Hydrofluorocarbons (HFCs)
HFCs are synthetic GHGs that are used as refrigerants and in other industrial processes. They have a warming effect that is thousands of times greater than CO2 over a 100-year period.
Perfluorocarbons (PFCs)
PFCs are synthetic GHGs that are used in the production of aluminum and other industrial processes. They have a warming effect that is thousands of times greater than CO2 over a 100-year period.
Sulfur hexafluoride (SF6)
SF6 is a synthetic GHG that is used in the electrical industry as an insulating gas. It has a warming effect that is 23,500 times greater than CO2 over a 100-year period.
These six GHGs are considered the most important because they are the primary contributors to global warming and climate change. Reducing emissions of these GHGs is essential for mitigating the impacts of climate change and protecting the planet.
Which greenhouse gases are most relevant to businesses? 🏭
CO2, CH4, and N2O are the most relevant GHGs for businesses because they are the most commonly emitted gases from combustion of fossil fuels and are the primary gases measured in GHG inventories. These gases are emitted through a range of activities that are relevant to businesses, such as the burning of fossil fuels for energy, industrial processes, and transportation.
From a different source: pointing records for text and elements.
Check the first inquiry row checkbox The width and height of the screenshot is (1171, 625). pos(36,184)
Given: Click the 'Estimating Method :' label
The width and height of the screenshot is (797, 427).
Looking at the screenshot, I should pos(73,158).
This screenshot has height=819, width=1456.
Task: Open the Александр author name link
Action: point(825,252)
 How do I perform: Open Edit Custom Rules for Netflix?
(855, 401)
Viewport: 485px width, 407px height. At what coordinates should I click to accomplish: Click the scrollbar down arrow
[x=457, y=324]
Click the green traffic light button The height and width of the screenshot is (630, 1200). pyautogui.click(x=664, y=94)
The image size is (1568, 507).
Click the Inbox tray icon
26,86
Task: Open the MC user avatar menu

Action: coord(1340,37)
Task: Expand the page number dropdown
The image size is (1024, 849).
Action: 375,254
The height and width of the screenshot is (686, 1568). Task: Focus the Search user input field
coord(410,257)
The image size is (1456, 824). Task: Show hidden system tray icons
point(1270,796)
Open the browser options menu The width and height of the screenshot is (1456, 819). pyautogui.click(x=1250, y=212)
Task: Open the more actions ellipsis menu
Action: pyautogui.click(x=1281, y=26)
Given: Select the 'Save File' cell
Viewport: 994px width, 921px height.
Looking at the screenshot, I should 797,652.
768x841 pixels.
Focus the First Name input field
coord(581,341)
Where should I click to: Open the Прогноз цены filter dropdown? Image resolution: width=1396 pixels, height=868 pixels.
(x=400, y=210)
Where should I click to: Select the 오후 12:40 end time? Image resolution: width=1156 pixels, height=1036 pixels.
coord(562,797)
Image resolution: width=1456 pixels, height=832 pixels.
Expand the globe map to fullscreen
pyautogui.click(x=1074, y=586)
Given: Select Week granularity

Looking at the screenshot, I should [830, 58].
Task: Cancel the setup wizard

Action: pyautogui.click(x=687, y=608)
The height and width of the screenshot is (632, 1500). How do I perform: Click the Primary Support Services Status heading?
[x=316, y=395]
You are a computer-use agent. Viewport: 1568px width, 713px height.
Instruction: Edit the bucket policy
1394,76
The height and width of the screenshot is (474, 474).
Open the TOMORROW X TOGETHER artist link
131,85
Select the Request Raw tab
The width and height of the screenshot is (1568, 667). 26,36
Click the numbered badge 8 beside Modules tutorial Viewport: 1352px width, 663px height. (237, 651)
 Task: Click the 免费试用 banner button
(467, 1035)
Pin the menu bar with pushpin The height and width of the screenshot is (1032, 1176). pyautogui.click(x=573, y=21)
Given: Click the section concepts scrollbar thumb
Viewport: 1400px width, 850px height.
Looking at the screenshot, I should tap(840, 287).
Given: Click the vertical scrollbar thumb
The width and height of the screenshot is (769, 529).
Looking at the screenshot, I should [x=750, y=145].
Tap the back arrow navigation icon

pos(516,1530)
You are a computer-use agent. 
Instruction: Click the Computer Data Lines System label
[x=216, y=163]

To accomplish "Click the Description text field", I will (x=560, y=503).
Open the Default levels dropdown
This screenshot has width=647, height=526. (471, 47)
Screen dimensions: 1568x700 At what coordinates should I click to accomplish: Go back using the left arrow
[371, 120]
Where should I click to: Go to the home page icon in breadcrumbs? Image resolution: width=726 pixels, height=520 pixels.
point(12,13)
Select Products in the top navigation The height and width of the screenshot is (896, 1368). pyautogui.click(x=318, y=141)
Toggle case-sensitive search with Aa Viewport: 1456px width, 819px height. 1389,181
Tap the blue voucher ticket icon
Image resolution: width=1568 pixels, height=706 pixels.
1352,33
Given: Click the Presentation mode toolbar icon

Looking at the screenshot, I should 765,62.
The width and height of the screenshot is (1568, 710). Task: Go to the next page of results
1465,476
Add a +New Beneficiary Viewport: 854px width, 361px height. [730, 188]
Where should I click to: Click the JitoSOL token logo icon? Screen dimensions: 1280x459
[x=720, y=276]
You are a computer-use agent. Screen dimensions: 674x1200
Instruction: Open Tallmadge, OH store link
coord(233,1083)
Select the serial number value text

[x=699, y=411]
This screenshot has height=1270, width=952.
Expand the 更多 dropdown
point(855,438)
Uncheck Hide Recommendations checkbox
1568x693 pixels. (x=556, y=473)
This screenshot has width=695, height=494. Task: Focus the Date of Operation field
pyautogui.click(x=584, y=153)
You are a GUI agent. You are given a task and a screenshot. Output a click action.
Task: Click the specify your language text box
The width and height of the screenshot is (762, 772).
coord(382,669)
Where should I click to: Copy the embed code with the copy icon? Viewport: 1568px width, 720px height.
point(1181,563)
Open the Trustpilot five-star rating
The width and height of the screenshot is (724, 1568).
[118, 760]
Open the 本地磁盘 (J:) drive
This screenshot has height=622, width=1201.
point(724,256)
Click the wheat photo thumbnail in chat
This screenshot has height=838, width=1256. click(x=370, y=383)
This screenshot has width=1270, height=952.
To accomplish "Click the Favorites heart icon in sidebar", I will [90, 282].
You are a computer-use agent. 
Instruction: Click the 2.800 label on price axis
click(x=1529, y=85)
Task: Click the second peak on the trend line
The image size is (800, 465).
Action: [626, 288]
Measuring and reducing emissions of CO2, CH4, and N2O is therefore critical for businesses that want to understand and reduce their environmental impact and mitigate the risks associated with climate change. Many companies are now setting GHG reduction targets and implementing strategies to reduce their emissions of these gases in order to meet these targets.
In addition, CO2, CH4, and N2O are also the GHGs that are most commonly regulated under carbon pricing schemes and emission reduction targets, which means that businesses may be required to measure and report on their emissions of these gases in order to comply with these regulations.
Common business activities that emit CO2 ⛽️
There are many common business activities that emit greenhouse gases (GHGs). Some examples include:
Energy use
The burning of fossil fuels such as gasoline, oil, and gas for energy is a major source of GHG emissions. Businesses that rely on fossil fuels for energy, such as manufacturing and transportation companies, are likely to have significant GHG emissions.
Industrial processes
Many industrial processes, such as the production of cement, steel, and chemicals, emit GHGs as a byproduct.
Agriculture
Agricultural activities such as livestock farming and the use of nitrogen-based fertilizers can also emit GHGs, including methane (CH4) and nitrous oxide (N2O).
Waste management
Landfills and waste treatment facilities can emit GHGs, particularly CH4, as organic waste decomposes.
Transportation
Transportation is another significant source of GHG emissions, particularly for businesses that rely on shipping and air travel.
There are many different business activities that can contribute to GHG emissions, and the specific activities that are most relevant will depend on the industry and operations of the business.
Why one company matters ☝️
Every company's emissions matter because they contribute to the overall levels of GHGs in the atmosphere, which drives climate change.
While it is true that the emissions of a single company may seem small in the grand scheme of things, it is important to recognize that the combined emissions of all businesses, as well as households and other sectors, add up to a significant portion of global GHG emissions.
Therefore, reducing the emissions of every company, including small ones, can help to mitigate the impacts of climate change and protect the planet.
Overall, every company's emissions matter because they contribute to the global problem of climate change and because taking action to reduce emissions can have financial and reputational benefits for the company.